▶ Dataset extract:
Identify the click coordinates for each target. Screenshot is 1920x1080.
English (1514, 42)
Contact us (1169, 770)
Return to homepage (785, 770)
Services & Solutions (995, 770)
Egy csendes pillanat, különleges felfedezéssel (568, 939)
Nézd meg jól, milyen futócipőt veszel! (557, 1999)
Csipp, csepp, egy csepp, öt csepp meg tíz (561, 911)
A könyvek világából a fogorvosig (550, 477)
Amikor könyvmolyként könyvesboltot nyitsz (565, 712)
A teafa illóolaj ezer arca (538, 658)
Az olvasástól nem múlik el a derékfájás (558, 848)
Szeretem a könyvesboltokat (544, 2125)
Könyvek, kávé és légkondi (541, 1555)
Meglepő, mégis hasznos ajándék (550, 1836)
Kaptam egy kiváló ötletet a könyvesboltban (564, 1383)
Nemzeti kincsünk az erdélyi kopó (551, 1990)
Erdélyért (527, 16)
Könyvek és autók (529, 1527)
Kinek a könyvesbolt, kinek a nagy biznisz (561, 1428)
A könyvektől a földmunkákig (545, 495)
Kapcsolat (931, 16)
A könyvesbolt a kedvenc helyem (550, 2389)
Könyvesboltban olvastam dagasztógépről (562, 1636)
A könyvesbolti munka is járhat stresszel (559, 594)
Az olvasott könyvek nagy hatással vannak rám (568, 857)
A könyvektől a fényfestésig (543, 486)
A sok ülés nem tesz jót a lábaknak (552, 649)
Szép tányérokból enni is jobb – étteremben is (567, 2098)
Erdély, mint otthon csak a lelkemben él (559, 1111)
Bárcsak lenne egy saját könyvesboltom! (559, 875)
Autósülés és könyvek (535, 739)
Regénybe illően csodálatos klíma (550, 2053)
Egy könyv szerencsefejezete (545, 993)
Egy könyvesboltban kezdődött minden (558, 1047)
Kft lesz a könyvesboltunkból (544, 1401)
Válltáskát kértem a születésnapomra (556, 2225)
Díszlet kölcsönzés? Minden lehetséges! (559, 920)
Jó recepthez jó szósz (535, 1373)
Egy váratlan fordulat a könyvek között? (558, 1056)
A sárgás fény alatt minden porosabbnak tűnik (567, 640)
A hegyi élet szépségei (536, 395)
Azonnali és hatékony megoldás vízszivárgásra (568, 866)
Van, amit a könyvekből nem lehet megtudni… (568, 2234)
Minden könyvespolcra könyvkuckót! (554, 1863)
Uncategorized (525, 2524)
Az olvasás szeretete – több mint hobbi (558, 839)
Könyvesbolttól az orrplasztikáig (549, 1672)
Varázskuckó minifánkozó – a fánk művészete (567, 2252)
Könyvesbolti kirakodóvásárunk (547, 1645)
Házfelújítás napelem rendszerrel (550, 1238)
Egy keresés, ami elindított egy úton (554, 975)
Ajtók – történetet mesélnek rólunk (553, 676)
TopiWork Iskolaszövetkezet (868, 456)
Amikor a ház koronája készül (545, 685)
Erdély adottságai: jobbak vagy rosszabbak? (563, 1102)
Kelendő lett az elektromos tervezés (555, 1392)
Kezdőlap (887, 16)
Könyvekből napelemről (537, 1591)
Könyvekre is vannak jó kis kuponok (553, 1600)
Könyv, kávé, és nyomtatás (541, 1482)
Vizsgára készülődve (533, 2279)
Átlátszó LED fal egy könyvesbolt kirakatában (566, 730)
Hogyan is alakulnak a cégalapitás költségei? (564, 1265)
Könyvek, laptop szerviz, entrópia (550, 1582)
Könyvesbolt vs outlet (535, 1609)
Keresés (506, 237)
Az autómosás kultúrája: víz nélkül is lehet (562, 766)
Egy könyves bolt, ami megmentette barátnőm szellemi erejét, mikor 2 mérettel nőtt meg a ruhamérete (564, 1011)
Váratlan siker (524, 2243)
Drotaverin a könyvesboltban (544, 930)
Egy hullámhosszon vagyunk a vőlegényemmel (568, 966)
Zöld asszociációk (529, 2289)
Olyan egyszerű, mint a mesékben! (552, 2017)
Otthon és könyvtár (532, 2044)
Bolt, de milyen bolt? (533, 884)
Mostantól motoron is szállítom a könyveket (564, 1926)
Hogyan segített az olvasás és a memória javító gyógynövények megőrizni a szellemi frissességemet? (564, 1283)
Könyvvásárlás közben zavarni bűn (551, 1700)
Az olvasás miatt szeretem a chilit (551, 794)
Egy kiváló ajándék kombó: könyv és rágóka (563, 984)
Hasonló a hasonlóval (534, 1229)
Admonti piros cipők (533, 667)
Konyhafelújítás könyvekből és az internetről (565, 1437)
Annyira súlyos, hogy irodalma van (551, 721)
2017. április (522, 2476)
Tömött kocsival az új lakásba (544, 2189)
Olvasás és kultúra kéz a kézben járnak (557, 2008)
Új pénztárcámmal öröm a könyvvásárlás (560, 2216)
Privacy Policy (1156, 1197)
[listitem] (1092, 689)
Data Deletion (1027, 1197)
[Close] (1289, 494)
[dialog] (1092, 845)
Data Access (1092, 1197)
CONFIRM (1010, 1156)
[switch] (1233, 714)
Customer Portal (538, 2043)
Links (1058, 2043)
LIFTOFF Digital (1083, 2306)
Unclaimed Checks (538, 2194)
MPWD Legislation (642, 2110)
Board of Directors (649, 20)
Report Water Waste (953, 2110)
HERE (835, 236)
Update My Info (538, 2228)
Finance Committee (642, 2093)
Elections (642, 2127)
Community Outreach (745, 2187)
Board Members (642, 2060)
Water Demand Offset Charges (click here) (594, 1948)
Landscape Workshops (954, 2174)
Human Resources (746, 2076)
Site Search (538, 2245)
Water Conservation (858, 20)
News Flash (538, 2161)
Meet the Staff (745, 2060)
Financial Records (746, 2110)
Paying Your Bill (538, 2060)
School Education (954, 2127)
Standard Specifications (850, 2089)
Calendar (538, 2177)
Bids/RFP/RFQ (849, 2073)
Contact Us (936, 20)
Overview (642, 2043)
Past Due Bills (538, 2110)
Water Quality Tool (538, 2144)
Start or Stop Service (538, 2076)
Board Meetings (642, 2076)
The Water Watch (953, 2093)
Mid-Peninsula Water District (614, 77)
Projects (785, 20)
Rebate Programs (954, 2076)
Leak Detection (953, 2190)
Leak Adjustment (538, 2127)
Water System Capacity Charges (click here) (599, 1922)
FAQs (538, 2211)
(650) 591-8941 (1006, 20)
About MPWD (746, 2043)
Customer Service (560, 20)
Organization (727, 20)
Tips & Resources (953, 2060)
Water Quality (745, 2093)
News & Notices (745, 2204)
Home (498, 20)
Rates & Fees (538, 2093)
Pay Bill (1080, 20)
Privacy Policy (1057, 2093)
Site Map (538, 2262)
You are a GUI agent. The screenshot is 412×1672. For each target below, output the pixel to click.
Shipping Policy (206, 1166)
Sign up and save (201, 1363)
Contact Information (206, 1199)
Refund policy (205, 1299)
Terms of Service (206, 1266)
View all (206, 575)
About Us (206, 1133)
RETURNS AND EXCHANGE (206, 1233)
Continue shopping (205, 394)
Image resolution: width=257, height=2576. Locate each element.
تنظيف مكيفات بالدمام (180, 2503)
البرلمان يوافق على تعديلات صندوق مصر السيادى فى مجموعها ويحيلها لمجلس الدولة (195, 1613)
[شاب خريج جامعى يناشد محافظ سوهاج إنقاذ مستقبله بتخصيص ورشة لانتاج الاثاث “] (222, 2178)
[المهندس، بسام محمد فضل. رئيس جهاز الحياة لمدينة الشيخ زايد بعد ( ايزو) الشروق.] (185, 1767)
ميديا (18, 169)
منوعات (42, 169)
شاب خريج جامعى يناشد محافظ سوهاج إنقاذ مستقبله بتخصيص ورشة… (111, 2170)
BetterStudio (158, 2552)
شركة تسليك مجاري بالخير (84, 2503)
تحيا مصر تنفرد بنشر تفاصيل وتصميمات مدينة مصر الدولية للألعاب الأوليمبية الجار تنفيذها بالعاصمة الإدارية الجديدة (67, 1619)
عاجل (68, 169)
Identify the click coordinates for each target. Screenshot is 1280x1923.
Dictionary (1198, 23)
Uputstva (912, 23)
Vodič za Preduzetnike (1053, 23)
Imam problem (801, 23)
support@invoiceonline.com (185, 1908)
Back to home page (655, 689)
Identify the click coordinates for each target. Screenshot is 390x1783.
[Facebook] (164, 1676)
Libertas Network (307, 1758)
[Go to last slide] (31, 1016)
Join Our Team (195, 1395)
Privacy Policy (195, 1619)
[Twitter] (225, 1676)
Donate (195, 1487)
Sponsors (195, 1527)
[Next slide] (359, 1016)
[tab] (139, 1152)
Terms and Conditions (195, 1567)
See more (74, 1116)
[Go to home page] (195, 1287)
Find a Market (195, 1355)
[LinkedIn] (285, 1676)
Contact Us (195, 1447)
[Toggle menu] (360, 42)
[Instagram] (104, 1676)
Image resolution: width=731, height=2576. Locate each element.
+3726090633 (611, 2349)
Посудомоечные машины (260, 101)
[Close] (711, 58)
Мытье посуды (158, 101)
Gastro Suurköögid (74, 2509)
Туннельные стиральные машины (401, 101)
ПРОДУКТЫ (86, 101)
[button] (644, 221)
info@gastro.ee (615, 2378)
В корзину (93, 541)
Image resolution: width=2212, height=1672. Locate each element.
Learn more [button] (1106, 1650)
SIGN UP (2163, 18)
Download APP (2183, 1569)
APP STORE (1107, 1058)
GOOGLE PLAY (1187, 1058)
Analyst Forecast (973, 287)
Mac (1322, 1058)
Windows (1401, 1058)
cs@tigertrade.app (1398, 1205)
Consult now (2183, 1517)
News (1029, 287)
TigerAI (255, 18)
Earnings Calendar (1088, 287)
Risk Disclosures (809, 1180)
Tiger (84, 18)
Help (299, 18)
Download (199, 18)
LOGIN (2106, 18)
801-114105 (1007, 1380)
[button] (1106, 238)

▶ Work instruction:
From the records given above, copy all lines containing "kávé".

▶ Exercise answer:
Könyvek, kávé és légkondi (541, 1555)
Könyv, kávé, és nyomtatás (541, 1482)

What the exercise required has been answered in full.